The primary purpose is not fixing the underlying issue, it is getting the system under control so that normal operation can resume, so that users aren’t blocked and can use the application. Mitigation as a first line of response, fixing can take place afterwards, as long as the issue will definitely not resurface. It is an exercise of estimating the severity and likelihood of recurrance, and making the best decision with the information available at the moment.

How often will I be needed?

In practice, I don’t think I was paged more than 20 times in the years I’ve been on call, the majority of them being in the earlier years.
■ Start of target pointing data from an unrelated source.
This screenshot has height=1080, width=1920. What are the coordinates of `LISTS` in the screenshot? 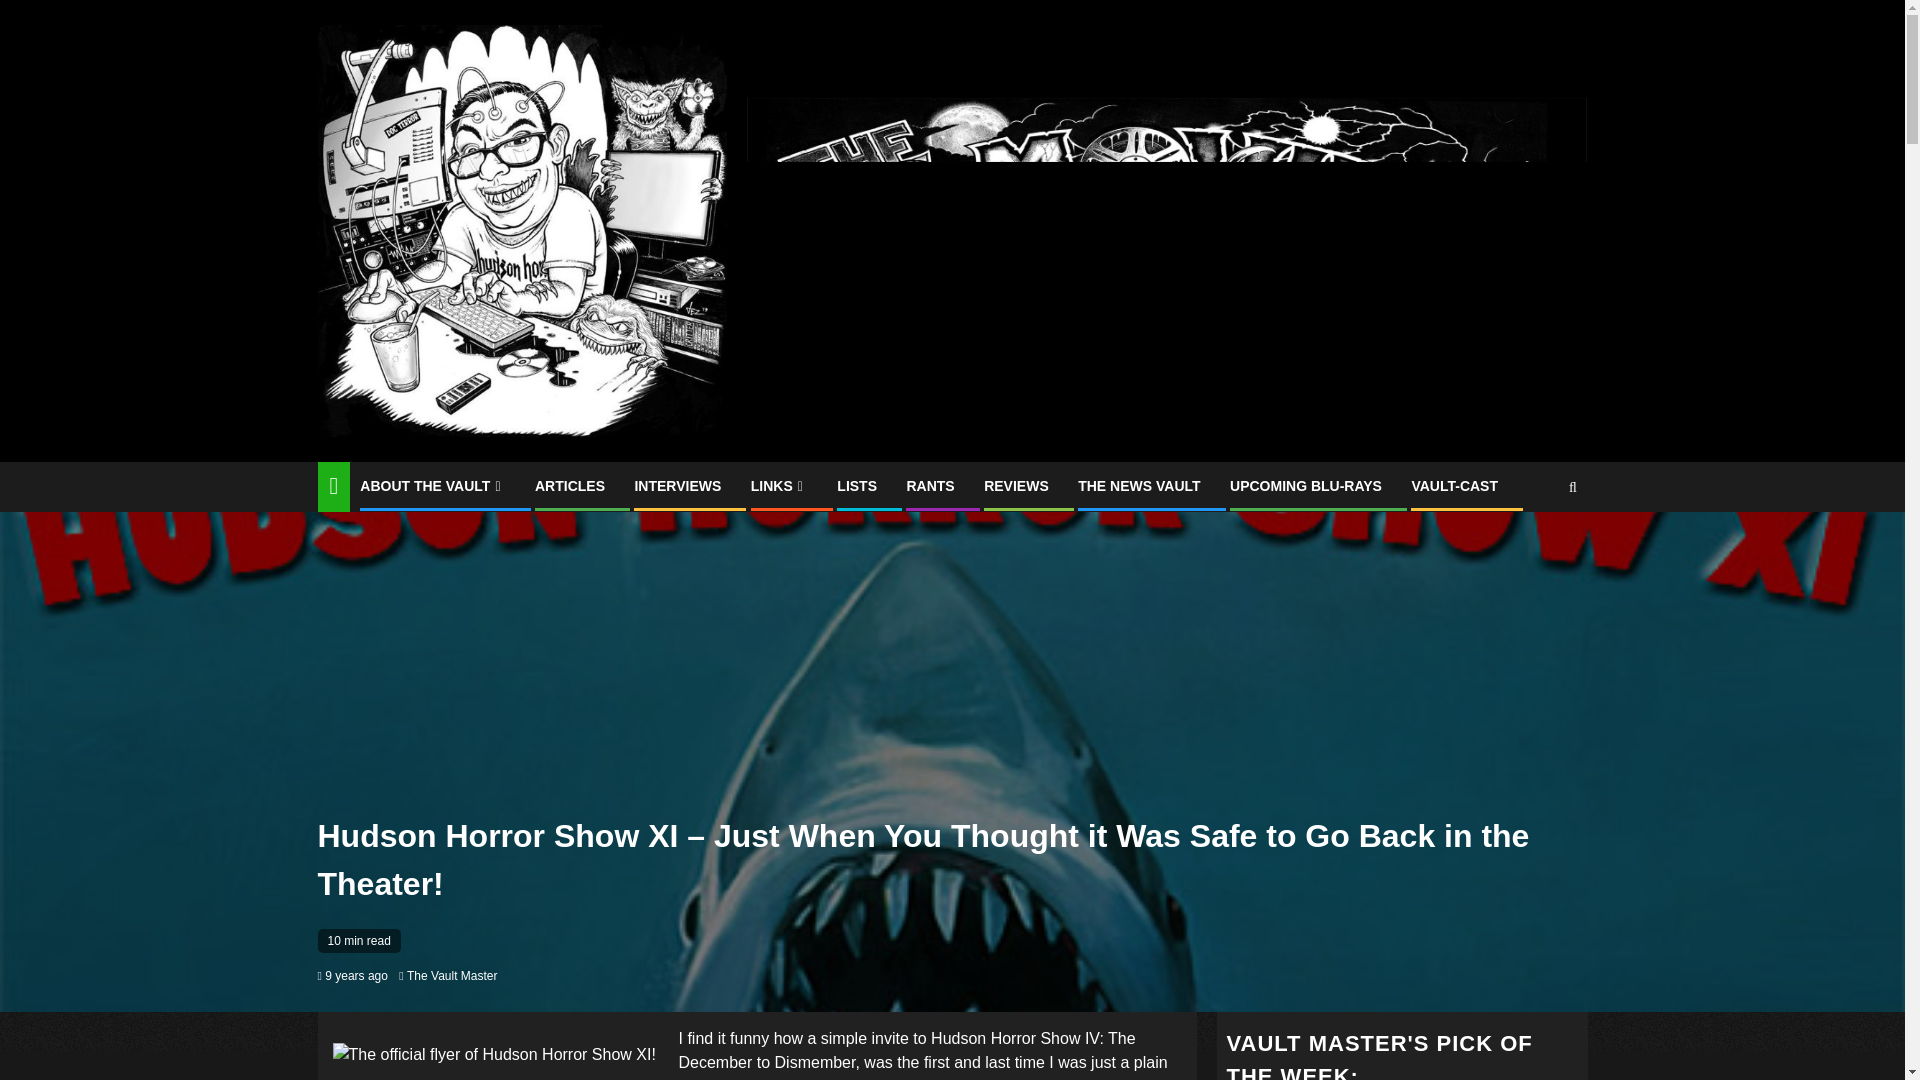 It's located at (857, 486).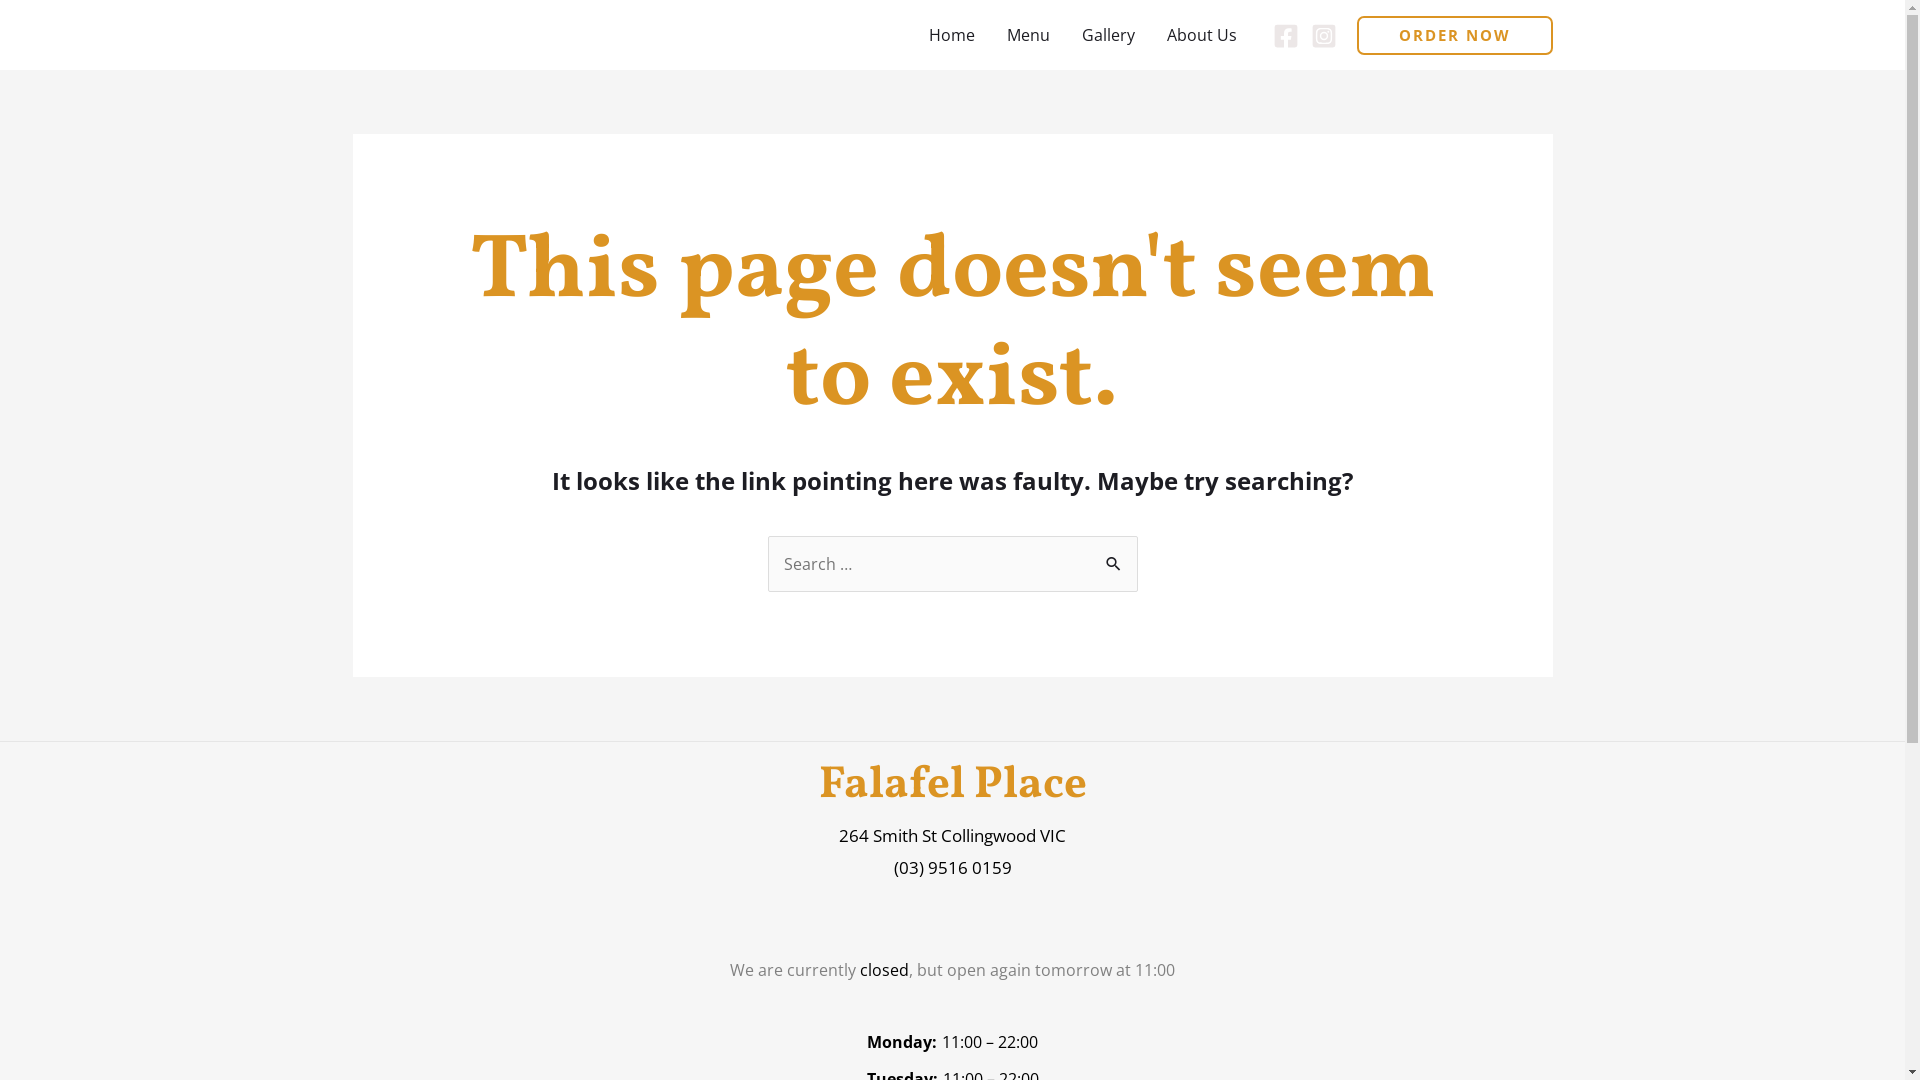  What do you see at coordinates (1114, 556) in the screenshot?
I see `Search` at bounding box center [1114, 556].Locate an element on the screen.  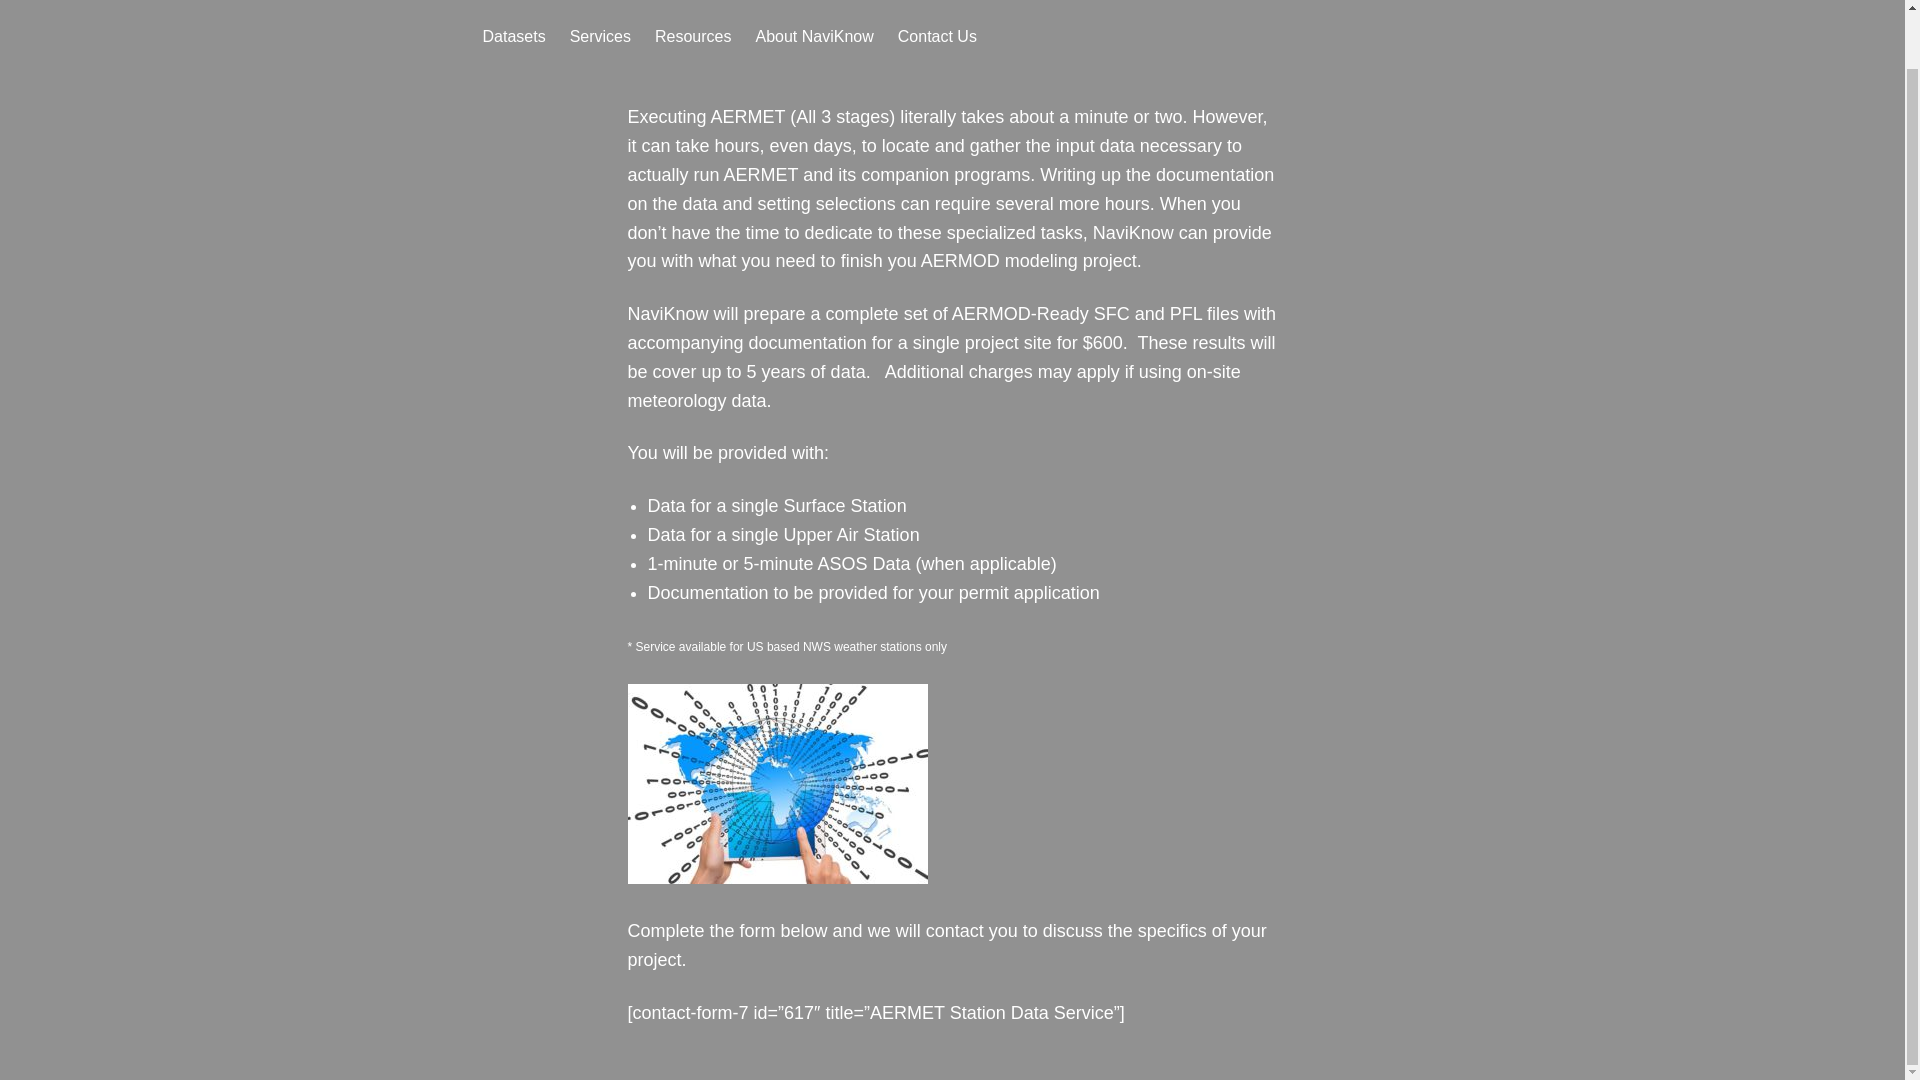
Datasets is located at coordinates (513, 36).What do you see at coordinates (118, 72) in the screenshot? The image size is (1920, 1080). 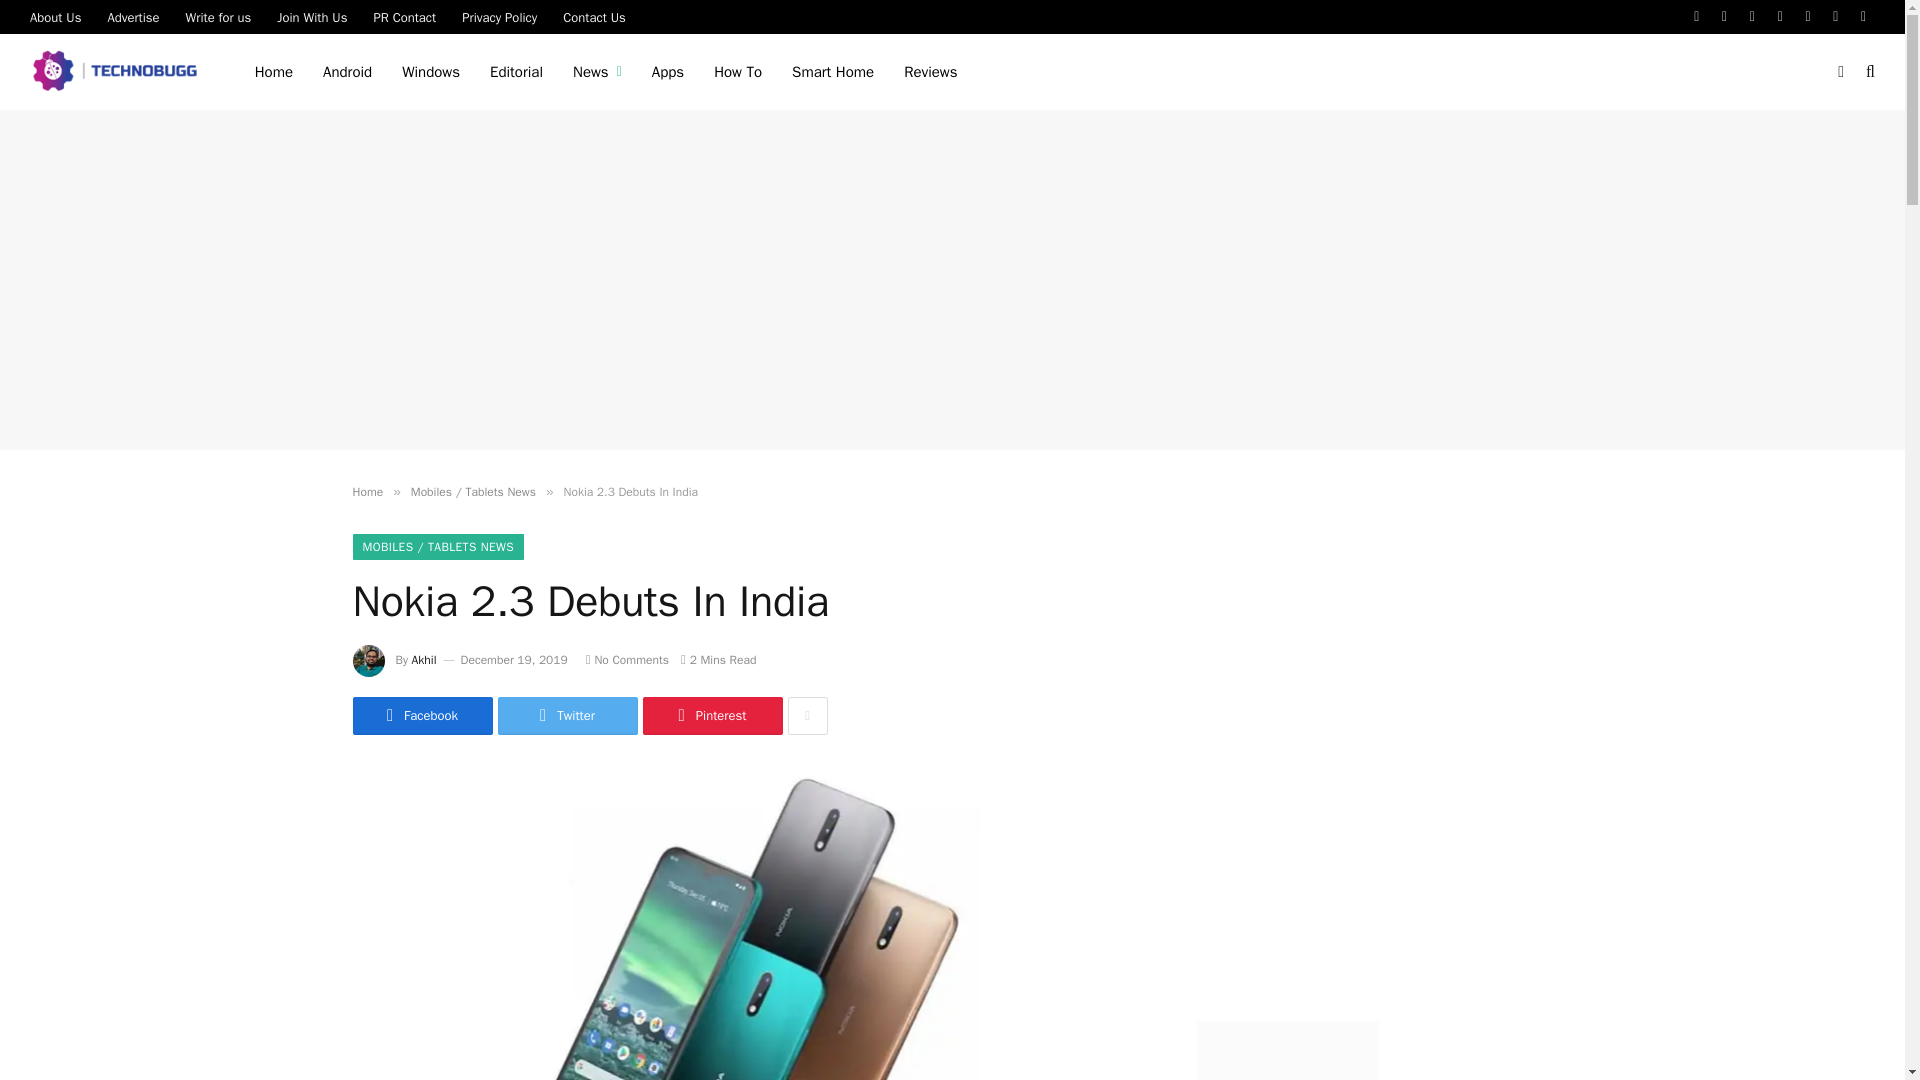 I see `TechnoBugg` at bounding box center [118, 72].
The size of the company and the stage that it is in often inversely correlates with the amount one gets paged. What I mean is, with time and growth, services will become more stable, certain areas of the codebase will change less, and more teams will become owners of their own domains; in some cases each team might have a separate cloud account hosting their own services, thus potentially moving the on-call responsibility away from a central group of people are more towards separate teams having their own schedules.

Depending on the size of the company and when this happens, it could either be a good thing or a bad thing, in some cases one person has been the sole person on call for month after month, due to the specificity of that domain and the lack of more people to share the responsibility with. I’d argue in those cases it might be worth it to bring it up to management, and see how to mitigate it, either by introducing more people to that codebase (people from other teams helping to distribute the responsibility of being on-call), or hiring more people / transferring internally.

When the company grows, you will likely adopt different pillars (either by building products or acquiring other companies to grow your portfolio), this means the knowledge of domains (and even access to accounts and resources) may start to split, only giving access to those who need it. This also means multiple on-call teams may start to spring up. Simultaneously, helpdesk support people must know which team (and in some cases which domain) to assign tickets to, which might trigger a page depending on the severity of the issue.

More importantly, by the time you’ve reached this size you’ll probably have a dedicated cloudops/devops team (or person?), and given the prevalence of “the cloud”, likely they will become the first line of defence when issues happen. Since we started containerising everything, multiple failures on a container or pod might trigger it to become unavailable, and new containers might spin up. This has the downside of potentially hiding issues, but the upside of it “fixing itself”. Thus, developers are not AS incentivised (as in the 2000s and 2010s) to produce error-proof code. This also means that the infra team might be notified first when a spike in container creation happens due to bad code; ultimately the fix might be to roll-back to a previous image, thus not even needing to wake up the backend engineers.

You might think I’m exaggerating, but eventually you will come across kubernetes.containers.restarts over environment:production,kube_namespace:project was > 20.0 on average during the last 5m and it will sink in. These are weird times indeed.

In any case, if you are considering being an on-call engineer and wanted to know more about what it requires, and how it will evolve over time, hopefully this gave you a few insights.